Question

Please HELP!! Question Below

Answer 1

AUUUUMMM!!!!

Answer 2

We are interested in f(10).
When x = 10, which domain should we choose?

Answer 3

the third equation, where x>0

Answer 4

Yes. Substitute x = 10 and isolate |f(10)| and then solve for f(10) without the absolute bars.

Answer 5

but how, i end up with \[\left| f(10) \right| + g(10) = h(10), or h(10) - g(10) = \left| f(10) \right| \]

Answer 6

correct. And whenever you get an equality with an absolute bar such as |y| = a, it means y = +a or y = -a. Apply the same rule here.

Answer 7

so \[f(10) = h(10) - g(10), or f(10) = g(10) - h(10)\]

Answer 8

correct. Now which one has the lower value: h(10) - g(10) or g(10) - h(10) ?

Answer 9

ummmm, not sure

Answer 10

i think its the first but??

Answer 11

i mean the second

Answer 12

Hint: Look at the equation you got for |f(10)| with the absolute bars.

Answer 13

so, the second is smaller

Answer 14

Yes, g(10) - h(10) is the least possible value of f(10).

Answer 15

i need a numerical value though

Answer 16

it is definitely an integer

Answer 17

and it has to be negative (apparently), unless it is 0

Answer 18

Let me look at the other two domains and see if we can look at continuity of the function and figure out what g(10) - h(10) might be.

Answer 19

ok, thanks

Answer 20

|f(x)| + g(x) = 4x for x <= -2
|f(x)| + g(x) = -2x^2 for -2 < x <= 0

We are told that f(x), g(x) and h(x) are all polynomials.
If we look at the left hand side of the above two equations they are the same.
But on the right hand side they are different! How can that be?
It means f(x) goes from a positive to a negative at x = -2 OR from a negative to a positive at x = -2 causing |f(x)| to be different to the left of x = -2 and to the right of x = -2.
With me so far?

Answer 21

f(x) + g(x) = 4x for x <= -2 AND -f(x) + g(x) = -2x^2 for -2 < x <= 0
OR
-f(x) + g(x) = 4x for x <= -2 AND f(x) + g(x) = -2x^2 for -2 < x <= 0

In either case, subtract the second equation from the first in each case:
f(x) - (-f(x))= 4x + 2x^2 ==> 2f(x) = 4x + 2x^2 ==> f(x) = 2x + x^2
OR
-f(x) - (f(x))= 4x + 2x^2 ==> -2f(x) = 4x + 2x^2 ==> f(x) = -(2x + x^2)

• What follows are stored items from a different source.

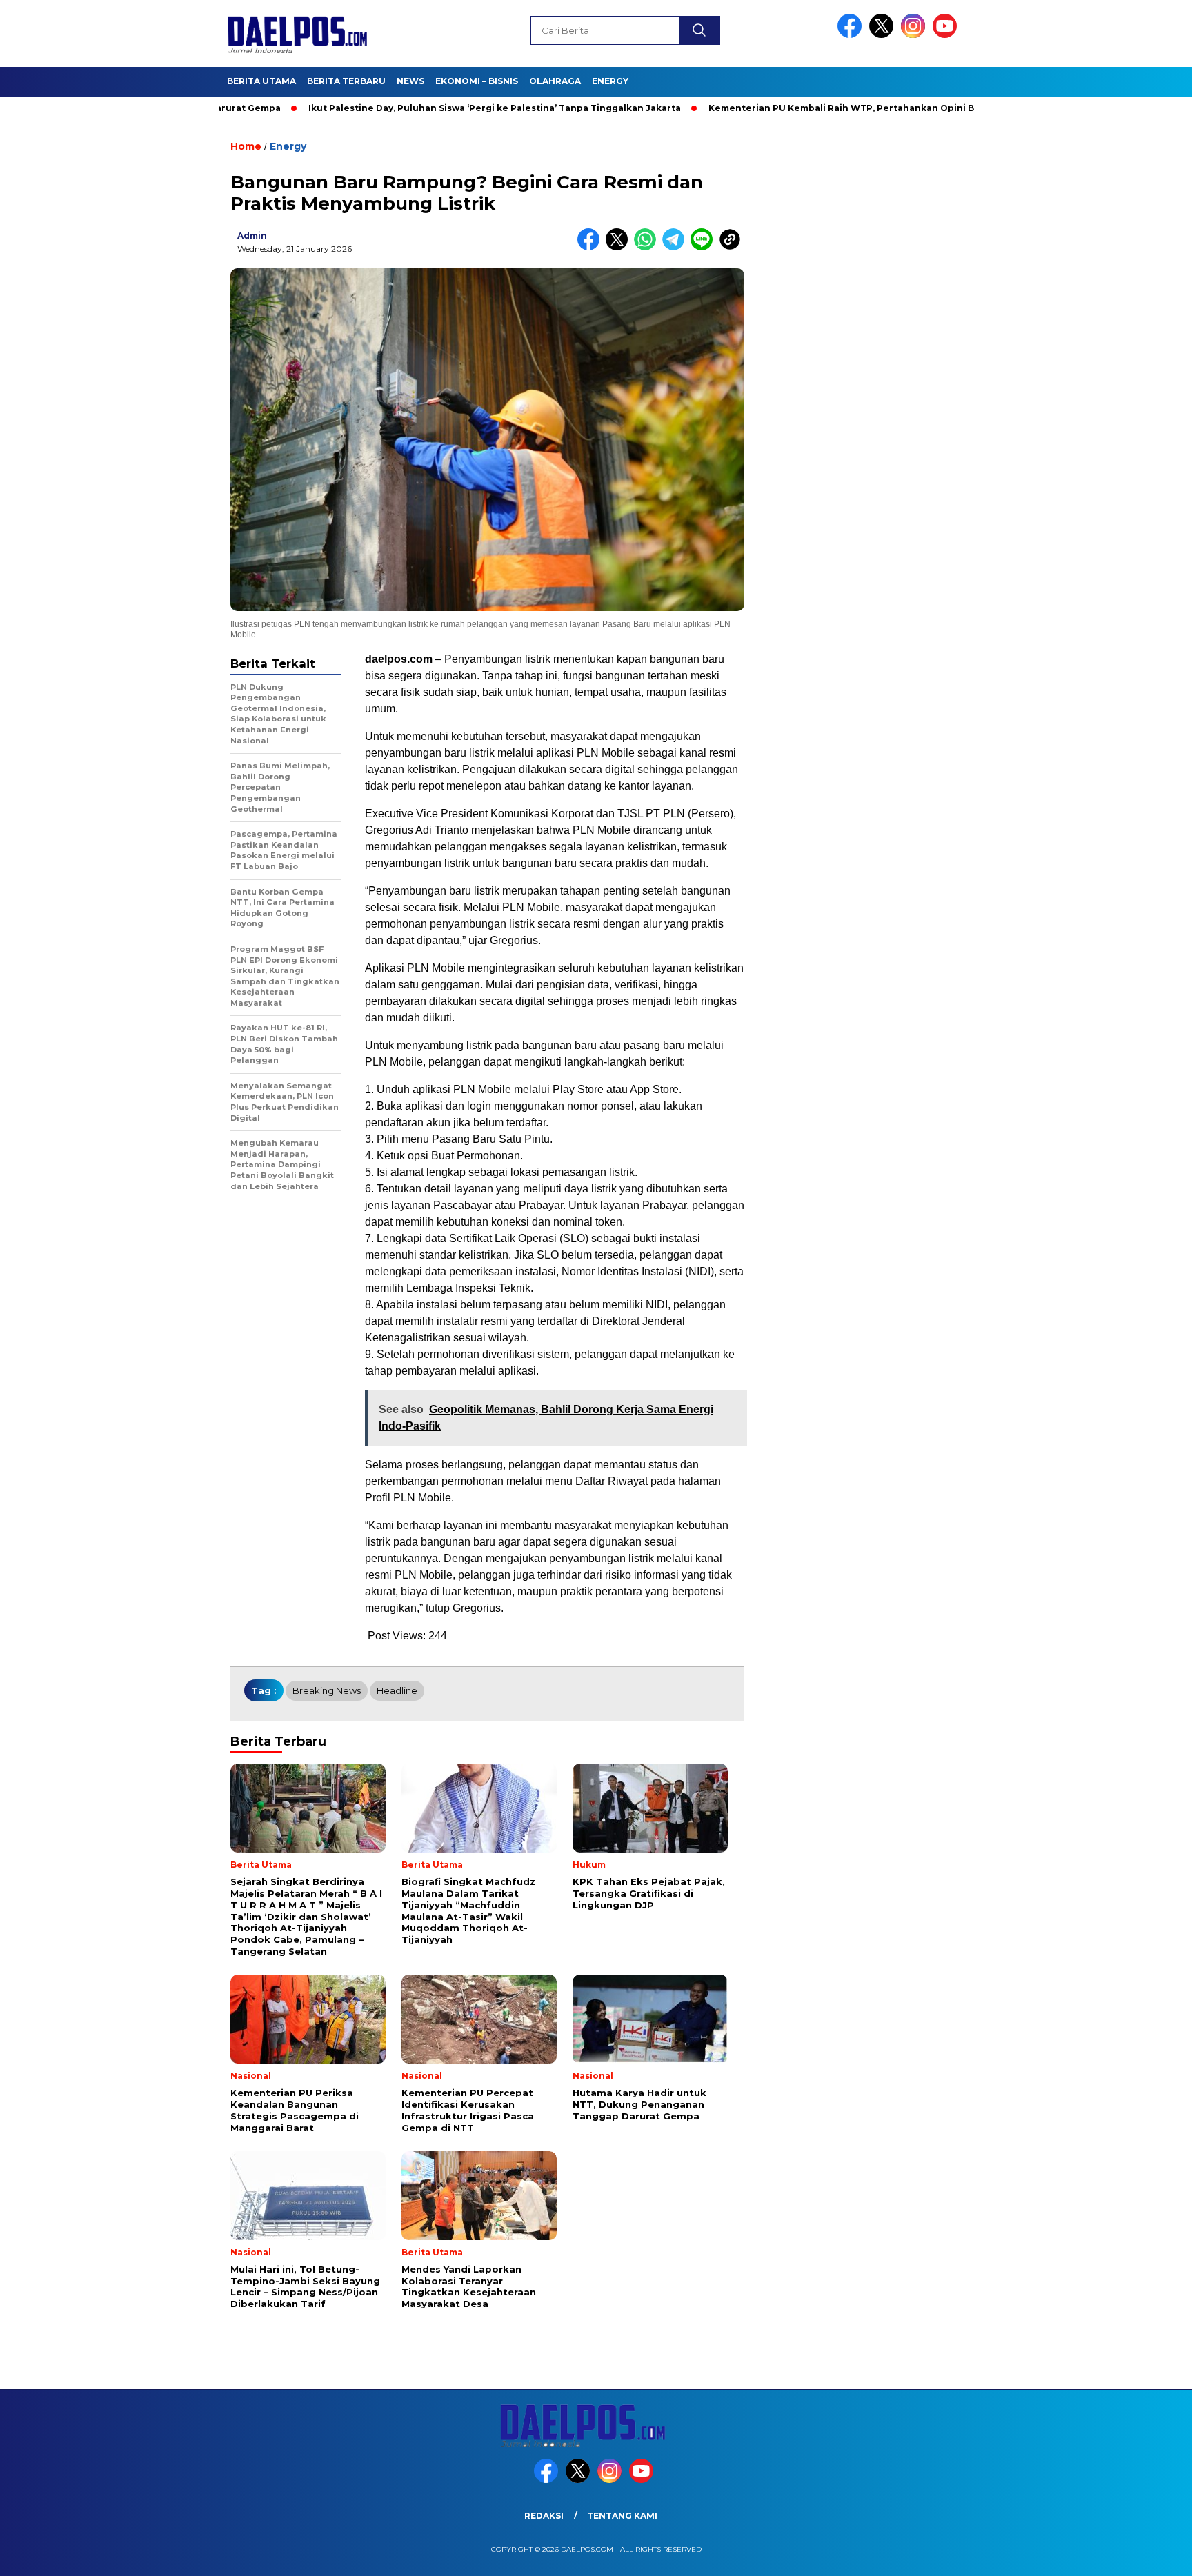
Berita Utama (261, 81)
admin (252, 235)
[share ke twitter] (620, 247)
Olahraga (555, 81)
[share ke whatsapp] (648, 247)
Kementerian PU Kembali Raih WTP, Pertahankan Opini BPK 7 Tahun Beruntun (815, 108)
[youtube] (947, 35)
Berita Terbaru (346, 81)
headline (397, 1690)
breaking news (326, 1690)
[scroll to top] (1145, 2555)
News (410, 81)
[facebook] (851, 35)
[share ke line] (705, 247)
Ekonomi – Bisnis (476, 81)
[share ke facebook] (591, 247)
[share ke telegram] (676, 247)
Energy (610, 81)
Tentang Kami (622, 2515)
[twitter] (883, 35)
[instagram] (915, 35)
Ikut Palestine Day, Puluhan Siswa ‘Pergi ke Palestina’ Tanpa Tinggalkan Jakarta (418, 108)
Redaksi (544, 2515)
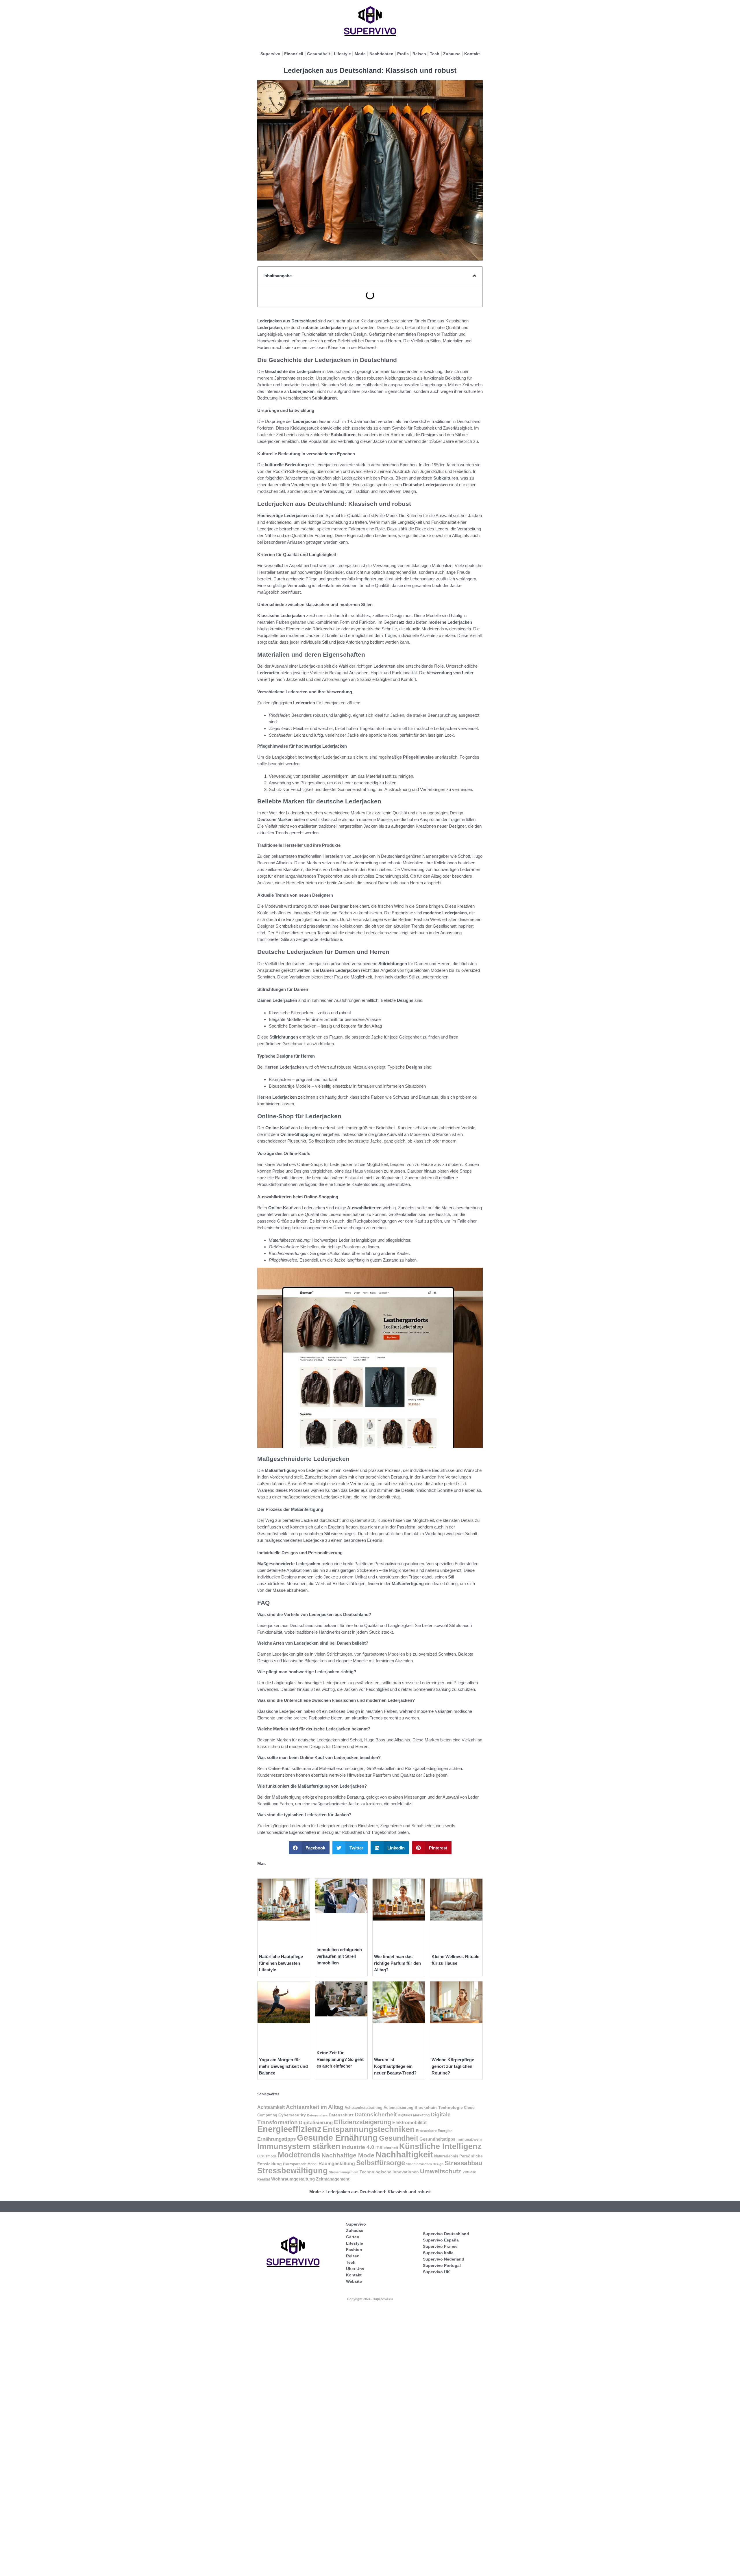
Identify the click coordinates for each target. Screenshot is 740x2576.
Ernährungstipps (276, 2139)
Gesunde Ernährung (337, 2137)
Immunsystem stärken (299, 2146)
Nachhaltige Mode (347, 2155)
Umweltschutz (440, 2171)
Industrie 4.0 (358, 2147)
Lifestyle (342, 53)
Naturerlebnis (446, 2156)
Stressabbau (463, 2163)
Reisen (419, 53)
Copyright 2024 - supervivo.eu (370, 2299)
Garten (352, 2237)
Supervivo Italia (438, 2252)
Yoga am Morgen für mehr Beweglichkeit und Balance (283, 2066)
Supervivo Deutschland (446, 2233)
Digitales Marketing (414, 2115)
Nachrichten (381, 53)
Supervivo (270, 53)
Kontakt (472, 53)
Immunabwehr (469, 2139)
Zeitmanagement (332, 2178)
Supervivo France (440, 2246)
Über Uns (355, 2268)
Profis (403, 53)
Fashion (354, 2249)
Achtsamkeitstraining (363, 2107)
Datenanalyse (317, 2115)
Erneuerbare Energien (434, 2131)
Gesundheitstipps (437, 2139)
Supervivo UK (436, 2271)
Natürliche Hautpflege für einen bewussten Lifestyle (281, 1963)
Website (354, 2281)
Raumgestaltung (337, 2163)
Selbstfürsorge (380, 2163)
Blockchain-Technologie (439, 2107)
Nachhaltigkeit (404, 2154)
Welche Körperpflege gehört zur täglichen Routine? (453, 2066)
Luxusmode (267, 2156)
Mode (360, 53)
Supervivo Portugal (442, 2265)
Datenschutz (341, 2115)
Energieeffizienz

f(10) = 2(10) + 10^2 = 20 + 100 = 120
OR
f(10) = -(2(10) + 10^2) = -(20 + 100) = -120

The least possible value of f(x) is -120 and it happens if f(x) = -(2x + x^2)

Answer 22

Last line it should be f(10) in the place of the first f(x):
The least possible value of f(10) is -120 and it happens if f(x) = -(2x + x^2)

Answer 23

wait up though, how can you compare the equations with dif domains

Answer 24

That is what was initially throwing me off.
But they tell you f(x), g(x), h(x) are polynomials and we should have paid more attention to that statement. Domains of polynomials are (-infinity, infinity).
So the reason they have 3 different domains even though they are additions of polynomials which itself is a polynomial is because of the absolute bars. That changes the behavior of the polynomial when it changes sign. The absolute bar will flip the graph below the x-axis to above the x-axis. Thus the need for different domains arise.

Answer 25

It is a single function f(x) throughout ALL domains from -infinity to +infinity.
But because f(x) became |f(x)|, the negative portion of f(x) got flipped to the positive side which apparently happens twice for this f(x) giving rise to three domains.

Answer 26

but why is it that one needs three equations to represent this? shouldn't it just be one?

Answer 27

Look at the graph of f(x) and |f(x)| we determined for this problem:
https://www.diigo.com/item/image/4xtew/dnxu?size=o

Answer 28

so why 3 equations? theres only 2 parabolas

Answer 29

If we just added f(x) + g(x), it will be just one polynomial with the domain -inf < x < +inf. But here |f(x)| is added to g(x). So when f(x) < 0, |f(x)| = -f(x)
when f(x) > 0, |f(x)| = f(x).

Here since f(x) changes sign twice (at x = -2 and at x = 0), there are 3 domains.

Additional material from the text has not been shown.